Wir hoffen sehr, den jungen Mitforschenden etwas bieten zu können, indem wir Einblicke in die Wissenschaft ermöglichen und sozialwissenschaftliche Forschungskompetenzen vermitteln. Zudem lernen die Mitforschenden durch die Einbindung in den gesamten Forschungsprozess, in den Workshops und bei der Kommunikation Diskurs-Werkzeuge kennen, die sie dann auch außerhalb des Projektes anwenden können. Der Austausch über sich selbst als Bewegung eröffnet ihnen Chancen zur Reflektion und zum Lerngewinn. Durch unser Abschlussevent erhalten sie außerdem die Möglichkeit, ihr Netzwerk zu vergrößern.
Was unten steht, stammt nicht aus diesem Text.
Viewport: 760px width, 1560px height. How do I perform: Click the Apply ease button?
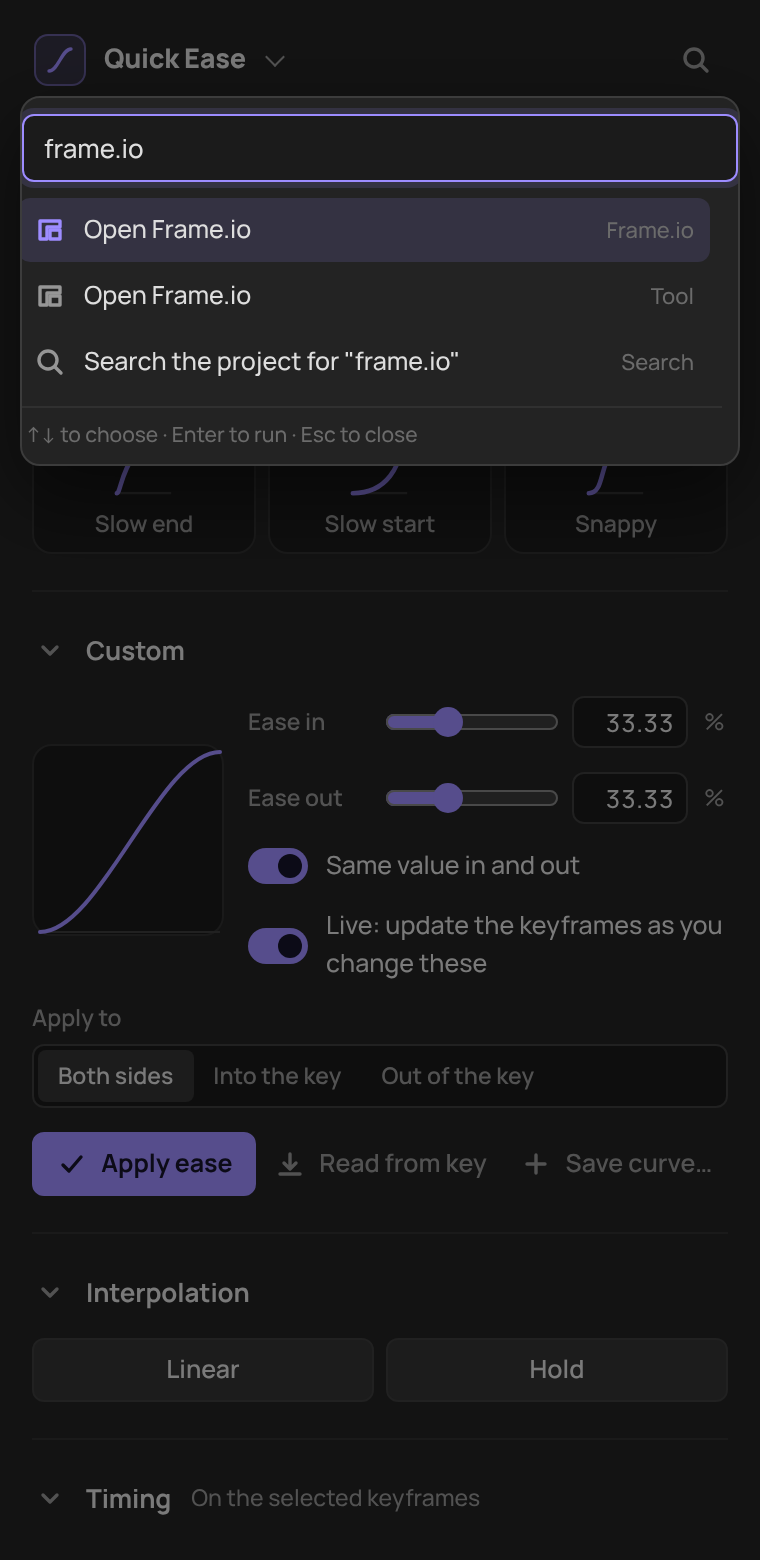tap(144, 1164)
Aber auch wir als Forscher*innen können durch die Perspektive der Mitforschenden viel lernen! Ich sehe das als Bereicherung, weil die Aktivist*innen die Expertise über die Organisation der Bewegung haben und in das Projekt einbringen. Außerdem ermöglichen sie uns so durch ihre Sichtweise unseren eigenen Horizont zu erweitern. Und das geht wunderbar, indem man unterschiedliche Teile der Gesellschaft, wie in unserem Fall, zusammenführt.
Zum Abschluss noch ein kleiner Ausblick: Was soll mit den Ergebnissen passieren?
Einerseits möchten wir unsere Ergebnisse publizieren, andererseits haben wir ein Barcamp als Abschlussevent am Ende unseres Projektes geplant. Hier möchten wir zum einen die Ergebnisse präsentieren und zum anderen aber auch gleich in die Diskussion mit den Bürger*innen einsteigen. Wir versuchen dadurch, Anknüpfungspunkte zwischen Wissenschaft und Gesellschaft zu schaffen und daraus auch Ideen für neue Projekte zu entwickeln. Dieser Austausch bzw. die Annäherung zwischen verschiedenen Gruppen, hat auch einen Mehrwert für die Gesellschaft, in der wir eine stärkere Polarisierung erleben. Da ist es unheimlich wichtig, Wissenschaftskommunikation zu betreiben und so nicht mit unserer Forschung im Elfenbeinturm zu verharren, sondern die Wissenschaft an die Bürger*innen heranzutragen. Umgekehrt bietet das die Möglichkeit, das Wissen, die Ideen und die Forschungsressourcen der Bürger*innen einzubinden und so der Polarisierung ein wenig entgegenzuwirken! Ich denke, das ist gerade auch vor dem Hintergrund von Corona und den damit zusammenhängenden gesellschaftlichen Spannungen hochaktuell.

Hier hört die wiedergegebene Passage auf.